• _What you will do_:
Please return every line of the records below that holds the word "profile".

• _Materials provided_:
*** Block opens ***

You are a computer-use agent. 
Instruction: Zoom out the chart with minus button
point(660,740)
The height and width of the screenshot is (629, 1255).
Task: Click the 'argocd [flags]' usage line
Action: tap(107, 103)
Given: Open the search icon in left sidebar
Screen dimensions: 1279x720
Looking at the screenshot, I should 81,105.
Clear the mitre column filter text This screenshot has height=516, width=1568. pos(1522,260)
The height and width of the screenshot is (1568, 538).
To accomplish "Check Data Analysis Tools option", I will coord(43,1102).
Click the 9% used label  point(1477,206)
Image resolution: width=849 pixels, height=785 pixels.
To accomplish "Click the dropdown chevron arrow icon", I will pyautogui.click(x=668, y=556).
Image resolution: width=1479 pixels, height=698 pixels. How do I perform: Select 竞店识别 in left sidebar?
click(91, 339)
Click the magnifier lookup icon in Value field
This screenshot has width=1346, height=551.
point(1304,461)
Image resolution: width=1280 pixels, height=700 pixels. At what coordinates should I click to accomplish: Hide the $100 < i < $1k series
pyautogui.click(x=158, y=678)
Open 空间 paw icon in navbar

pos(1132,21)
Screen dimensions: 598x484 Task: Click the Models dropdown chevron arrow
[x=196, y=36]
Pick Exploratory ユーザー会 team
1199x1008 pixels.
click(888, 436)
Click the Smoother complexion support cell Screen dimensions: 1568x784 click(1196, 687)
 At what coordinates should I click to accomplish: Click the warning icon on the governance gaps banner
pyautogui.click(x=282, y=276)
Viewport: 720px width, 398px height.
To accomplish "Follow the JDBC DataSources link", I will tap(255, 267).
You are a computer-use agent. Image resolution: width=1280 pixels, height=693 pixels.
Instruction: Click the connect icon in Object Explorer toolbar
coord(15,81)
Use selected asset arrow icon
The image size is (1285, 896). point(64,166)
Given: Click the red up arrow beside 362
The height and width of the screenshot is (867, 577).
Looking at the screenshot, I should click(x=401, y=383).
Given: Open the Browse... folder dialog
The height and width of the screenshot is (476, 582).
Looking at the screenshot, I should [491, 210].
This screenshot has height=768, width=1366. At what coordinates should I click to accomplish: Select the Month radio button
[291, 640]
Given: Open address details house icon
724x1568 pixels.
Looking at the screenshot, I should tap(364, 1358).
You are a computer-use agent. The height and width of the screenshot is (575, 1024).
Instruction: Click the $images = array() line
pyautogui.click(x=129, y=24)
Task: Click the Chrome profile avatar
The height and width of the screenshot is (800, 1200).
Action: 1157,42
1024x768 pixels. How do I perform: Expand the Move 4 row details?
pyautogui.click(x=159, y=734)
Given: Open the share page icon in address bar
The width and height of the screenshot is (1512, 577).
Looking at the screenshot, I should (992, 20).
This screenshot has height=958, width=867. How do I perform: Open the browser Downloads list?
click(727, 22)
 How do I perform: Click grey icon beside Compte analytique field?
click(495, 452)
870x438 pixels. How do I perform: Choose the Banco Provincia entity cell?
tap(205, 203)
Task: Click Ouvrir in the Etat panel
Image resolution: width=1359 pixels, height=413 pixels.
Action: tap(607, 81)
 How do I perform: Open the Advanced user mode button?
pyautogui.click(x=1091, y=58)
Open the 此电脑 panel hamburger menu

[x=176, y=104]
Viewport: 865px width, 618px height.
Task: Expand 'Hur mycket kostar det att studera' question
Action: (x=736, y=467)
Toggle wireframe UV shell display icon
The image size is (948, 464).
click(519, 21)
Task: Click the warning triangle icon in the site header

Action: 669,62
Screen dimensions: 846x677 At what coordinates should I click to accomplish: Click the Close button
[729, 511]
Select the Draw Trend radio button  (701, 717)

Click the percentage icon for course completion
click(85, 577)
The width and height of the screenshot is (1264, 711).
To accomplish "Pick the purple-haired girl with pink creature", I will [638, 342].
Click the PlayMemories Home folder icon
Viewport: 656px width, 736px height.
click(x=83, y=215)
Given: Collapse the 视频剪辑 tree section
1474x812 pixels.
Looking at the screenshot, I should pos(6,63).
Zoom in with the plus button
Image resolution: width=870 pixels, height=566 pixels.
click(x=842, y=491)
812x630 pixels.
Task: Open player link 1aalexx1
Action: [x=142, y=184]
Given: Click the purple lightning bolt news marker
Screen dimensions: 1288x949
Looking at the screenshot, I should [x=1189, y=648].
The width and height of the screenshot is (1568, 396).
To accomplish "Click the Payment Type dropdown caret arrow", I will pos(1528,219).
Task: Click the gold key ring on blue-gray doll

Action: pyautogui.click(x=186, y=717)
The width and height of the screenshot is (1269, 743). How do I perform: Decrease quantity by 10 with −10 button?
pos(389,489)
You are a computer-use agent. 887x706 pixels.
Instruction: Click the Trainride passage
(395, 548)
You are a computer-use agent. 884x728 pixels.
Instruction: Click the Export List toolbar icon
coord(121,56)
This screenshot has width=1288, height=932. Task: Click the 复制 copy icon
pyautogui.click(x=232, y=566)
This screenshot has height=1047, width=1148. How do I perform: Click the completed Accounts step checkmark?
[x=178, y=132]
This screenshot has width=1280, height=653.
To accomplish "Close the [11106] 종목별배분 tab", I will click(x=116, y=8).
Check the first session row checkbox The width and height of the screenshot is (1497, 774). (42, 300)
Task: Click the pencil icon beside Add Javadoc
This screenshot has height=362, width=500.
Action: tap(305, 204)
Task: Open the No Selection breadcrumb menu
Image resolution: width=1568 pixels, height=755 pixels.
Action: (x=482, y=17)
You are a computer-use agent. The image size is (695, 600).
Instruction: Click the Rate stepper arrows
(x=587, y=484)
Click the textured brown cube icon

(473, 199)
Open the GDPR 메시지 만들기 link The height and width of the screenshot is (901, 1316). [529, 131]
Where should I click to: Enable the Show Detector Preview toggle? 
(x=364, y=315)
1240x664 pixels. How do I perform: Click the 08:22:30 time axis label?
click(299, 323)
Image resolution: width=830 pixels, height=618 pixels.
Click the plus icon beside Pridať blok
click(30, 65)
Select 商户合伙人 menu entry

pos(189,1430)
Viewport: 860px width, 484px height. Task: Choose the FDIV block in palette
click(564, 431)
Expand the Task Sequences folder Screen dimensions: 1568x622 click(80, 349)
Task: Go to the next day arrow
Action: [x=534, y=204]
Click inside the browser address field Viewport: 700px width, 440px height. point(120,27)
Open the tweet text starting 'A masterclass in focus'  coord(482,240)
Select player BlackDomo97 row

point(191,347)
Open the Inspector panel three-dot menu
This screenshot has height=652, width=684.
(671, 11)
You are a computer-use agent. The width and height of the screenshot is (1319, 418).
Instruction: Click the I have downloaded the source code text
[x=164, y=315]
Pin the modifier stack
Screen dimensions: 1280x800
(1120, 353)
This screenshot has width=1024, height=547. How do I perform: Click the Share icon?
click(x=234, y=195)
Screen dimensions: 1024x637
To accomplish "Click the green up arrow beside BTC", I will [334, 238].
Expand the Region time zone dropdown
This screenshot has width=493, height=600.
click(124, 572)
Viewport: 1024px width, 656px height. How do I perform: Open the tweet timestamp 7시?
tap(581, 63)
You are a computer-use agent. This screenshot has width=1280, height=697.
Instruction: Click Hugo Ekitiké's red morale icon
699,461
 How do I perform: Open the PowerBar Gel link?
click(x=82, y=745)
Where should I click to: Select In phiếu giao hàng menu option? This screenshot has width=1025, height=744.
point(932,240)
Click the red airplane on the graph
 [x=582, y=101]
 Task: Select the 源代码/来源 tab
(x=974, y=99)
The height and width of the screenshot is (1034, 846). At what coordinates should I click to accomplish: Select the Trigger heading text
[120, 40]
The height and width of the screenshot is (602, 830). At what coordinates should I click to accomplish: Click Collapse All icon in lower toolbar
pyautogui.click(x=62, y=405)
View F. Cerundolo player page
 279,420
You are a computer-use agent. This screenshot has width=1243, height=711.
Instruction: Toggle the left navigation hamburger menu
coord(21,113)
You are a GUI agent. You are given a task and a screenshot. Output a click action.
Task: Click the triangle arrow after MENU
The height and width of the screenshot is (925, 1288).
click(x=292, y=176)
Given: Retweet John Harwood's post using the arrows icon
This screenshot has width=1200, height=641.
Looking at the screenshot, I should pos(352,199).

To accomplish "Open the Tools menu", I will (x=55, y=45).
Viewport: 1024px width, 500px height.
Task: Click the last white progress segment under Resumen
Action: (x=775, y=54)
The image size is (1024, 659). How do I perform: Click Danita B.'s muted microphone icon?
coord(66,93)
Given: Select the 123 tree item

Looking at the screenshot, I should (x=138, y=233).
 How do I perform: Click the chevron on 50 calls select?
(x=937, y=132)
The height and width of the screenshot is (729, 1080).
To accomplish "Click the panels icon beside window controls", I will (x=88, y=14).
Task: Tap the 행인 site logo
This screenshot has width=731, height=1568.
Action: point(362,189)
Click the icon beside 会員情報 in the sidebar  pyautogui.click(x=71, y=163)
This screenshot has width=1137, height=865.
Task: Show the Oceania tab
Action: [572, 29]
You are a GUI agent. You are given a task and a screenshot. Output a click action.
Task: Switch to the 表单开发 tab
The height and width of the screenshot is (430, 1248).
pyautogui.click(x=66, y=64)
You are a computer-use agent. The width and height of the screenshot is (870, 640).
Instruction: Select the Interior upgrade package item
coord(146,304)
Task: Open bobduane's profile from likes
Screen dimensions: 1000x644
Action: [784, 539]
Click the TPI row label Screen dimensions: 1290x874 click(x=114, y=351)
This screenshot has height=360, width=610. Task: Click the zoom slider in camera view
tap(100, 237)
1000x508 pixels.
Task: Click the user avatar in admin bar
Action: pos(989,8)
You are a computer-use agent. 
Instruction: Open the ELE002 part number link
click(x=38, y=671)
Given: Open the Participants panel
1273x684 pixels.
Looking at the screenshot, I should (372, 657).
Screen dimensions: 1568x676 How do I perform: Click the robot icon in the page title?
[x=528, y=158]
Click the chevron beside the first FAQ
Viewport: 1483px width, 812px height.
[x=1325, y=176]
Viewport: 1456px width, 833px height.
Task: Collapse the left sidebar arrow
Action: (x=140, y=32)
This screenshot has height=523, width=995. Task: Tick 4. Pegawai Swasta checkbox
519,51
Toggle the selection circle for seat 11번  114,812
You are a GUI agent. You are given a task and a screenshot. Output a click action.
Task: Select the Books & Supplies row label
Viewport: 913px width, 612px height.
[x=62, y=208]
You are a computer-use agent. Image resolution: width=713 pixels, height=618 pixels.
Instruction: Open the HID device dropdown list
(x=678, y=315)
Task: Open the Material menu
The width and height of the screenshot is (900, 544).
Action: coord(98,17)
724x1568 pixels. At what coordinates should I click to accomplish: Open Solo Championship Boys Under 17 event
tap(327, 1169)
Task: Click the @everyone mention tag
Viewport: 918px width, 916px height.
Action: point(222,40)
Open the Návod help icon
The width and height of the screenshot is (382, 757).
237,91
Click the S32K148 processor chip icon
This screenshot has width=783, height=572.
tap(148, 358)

*** Block closes ***

• _Answer area_:
Task: Click the Chrome profile avatar
Task: Open bobduane's profile from likes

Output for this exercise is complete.